(Excerpts from a dataset)
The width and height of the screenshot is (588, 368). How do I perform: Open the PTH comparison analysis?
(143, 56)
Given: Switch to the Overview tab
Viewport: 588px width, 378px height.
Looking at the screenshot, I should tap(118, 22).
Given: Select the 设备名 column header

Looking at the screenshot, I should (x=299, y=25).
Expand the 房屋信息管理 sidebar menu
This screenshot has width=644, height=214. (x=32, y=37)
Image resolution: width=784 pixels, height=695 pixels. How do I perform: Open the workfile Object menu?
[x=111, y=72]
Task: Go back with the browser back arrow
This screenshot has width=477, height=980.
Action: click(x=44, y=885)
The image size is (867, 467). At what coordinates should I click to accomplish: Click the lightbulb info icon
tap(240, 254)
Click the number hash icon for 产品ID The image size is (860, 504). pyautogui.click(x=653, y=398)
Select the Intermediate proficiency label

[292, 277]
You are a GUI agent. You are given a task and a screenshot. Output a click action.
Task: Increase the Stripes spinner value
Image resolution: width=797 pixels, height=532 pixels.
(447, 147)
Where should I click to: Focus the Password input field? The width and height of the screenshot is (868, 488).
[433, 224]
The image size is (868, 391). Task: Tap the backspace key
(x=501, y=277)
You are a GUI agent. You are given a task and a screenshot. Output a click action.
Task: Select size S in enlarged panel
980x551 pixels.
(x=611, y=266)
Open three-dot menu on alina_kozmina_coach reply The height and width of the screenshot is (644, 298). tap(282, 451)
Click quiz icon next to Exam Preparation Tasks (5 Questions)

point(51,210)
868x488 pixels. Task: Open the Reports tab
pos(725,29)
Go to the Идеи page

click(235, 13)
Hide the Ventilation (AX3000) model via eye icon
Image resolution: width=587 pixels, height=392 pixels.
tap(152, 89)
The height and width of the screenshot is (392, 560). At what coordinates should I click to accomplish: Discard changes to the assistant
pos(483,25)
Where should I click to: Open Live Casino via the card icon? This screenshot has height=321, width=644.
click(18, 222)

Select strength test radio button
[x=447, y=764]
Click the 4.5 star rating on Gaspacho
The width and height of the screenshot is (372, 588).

:: Your instructions ::
Please return every line from the one that contains "Expand the 房屋信息管理 sidebar menu" through the end of the entries, exactly, leaving out all others.

:: Written answer ::
Expand the 房屋信息管理 sidebar menu
This screenshot has width=644, height=214. (x=32, y=37)
Image resolution: width=784 pixels, height=695 pixels. How do I perform: Open the workfile Object menu?
[x=111, y=72]
Task: Go back with the browser back arrow
This screenshot has width=477, height=980.
Action: click(x=44, y=885)
The image size is (867, 467). At what coordinates should I click to accomplish: Click the lightbulb info icon
tap(240, 254)
Click the number hash icon for 产品ID The image size is (860, 504). pyautogui.click(x=653, y=398)
Select the Intermediate proficiency label

[292, 277]
You are a GUI agent. You are given a task and a screenshot. Output a click action.
Task: Increase the Stripes spinner value
Image resolution: width=797 pixels, height=532 pixels.
(447, 147)
Where should I click to: Focus the Password input field? The width and height of the screenshot is (868, 488).
[433, 224]
The image size is (868, 391). Task: Tap the backspace key
(x=501, y=277)
You are a GUI agent. You are given a task and a screenshot. Output a click action.
Task: Select size S in enlarged panel
980x551 pixels.
(x=611, y=266)
Open three-dot menu on alina_kozmina_coach reply The height and width of the screenshot is (644, 298). tap(282, 451)
Click quiz icon next to Exam Preparation Tasks (5 Questions)

point(51,210)
868x488 pixels. Task: Open the Reports tab
pos(725,29)
Go to the Идеи page

click(235, 13)
Hide the Ventilation (AX3000) model via eye icon
Image resolution: width=587 pixels, height=392 pixels.
tap(152, 89)
The height and width of the screenshot is (392, 560). At what coordinates should I click to accomplish: Discard changes to the assistant
pos(483,25)
Where should I click to: Open Live Casino via the card icon? This screenshot has height=321, width=644.
click(18, 222)

Select strength test radio button
[x=447, y=764]
Click the 4.5 star rating on Gaspacho
The width and height of the screenshot is (372, 588).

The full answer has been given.